The Lean Agile approach to software development was originally intended for smaller team projects, but it has shown potential benefits for large projects and enterprises. However, when integrating Agile practices in large-scale enterprises, there are various concerns regarding complexity and scalability.
Research has shown that Lean Agile transformation can reduce time-to-market by (at least) 40%, but scaling is not just about maximizing team efficiency – it is about differentiating the business from prior operating models. Scaling Lean Agile requires extending Lean Agile principles beyond IT and Agile software development to the rest of the business because it can bring about immense benefits at every level of the enterprise. On the other hand, it also welcomes additional challenges that the process of implementing Lean Agile in a single team brings.
Let’s take a look at what scaling Lean Agile means, what it requires, common challenges faced by enterprises scaling Lean Agile, and how to overcome them.
What is Scaling Lean and Agile?
Scaling Lean Agile refers to the process of implementing Lean thinking and translating Agile methods (such as Scrum and Kanban) to larger groups of people within the enterprise. According to SAFe (Scaled Agile Framework), traditional Agile teams work best with groups of 5-11 team members. However, as enterprises see success in such small groups, they want to see success at an organizational level, and that is where scaling Lean Agile comes into play. But such scaling isn’t as simple as just applying Agile principles to a whole department or organization. When scaling Lean Agile, there are several attributes to consider as an enterprise creates programs that implement Agile processes. These attributes include:
- Size of the team
- Role specialization
- Product owner role
- User role
- Length of iteration
- Program synchronized cadence
- Batch size
- Release definition
- Definition of Ready / Definition of Done
Each one of these components plays a significant role in successful Agile scaling. However, getting everything right is a complicated mission, which is why many organizations guide their efforts by using a scaling Agile framework.

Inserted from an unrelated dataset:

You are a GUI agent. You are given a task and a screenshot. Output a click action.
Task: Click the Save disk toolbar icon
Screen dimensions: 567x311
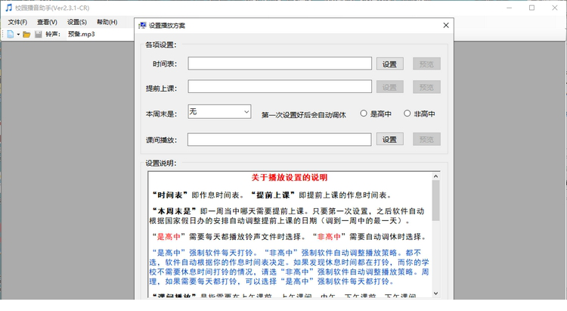(38, 34)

Lean Agile transformation for teams, managers, leaders, and suppliers must be considered in a large-scale Lean Agile transformation because of the changing organizational structure and number of people involved. The reasons behind this are:
- Moving away from traditional leadership and management to Lean Agile mindset-oriented facilitation of workflow.
- Moving away from the traditional team structure to more Lean Agile teams.
- Moving away from project structure to Lean Agile transparency, portfolio, and focused flow.
- Moving away from traditional funding and financial structures towards Lean and Agile budgeting approaches.
Enterprises spending time, resources, and budget on Lean Agile transformation must understand that transformation means being in a maturity state where every part of the transformation scope is completely aware of the transformation purpose, goals, focus, and efforts required to apply a full transformation. Otherwise, only the teams will be transformed, and the transformation will be partial. Leaders and managers aren’t included in the transformation scope and are separately trained on the Agile and Lean mindset.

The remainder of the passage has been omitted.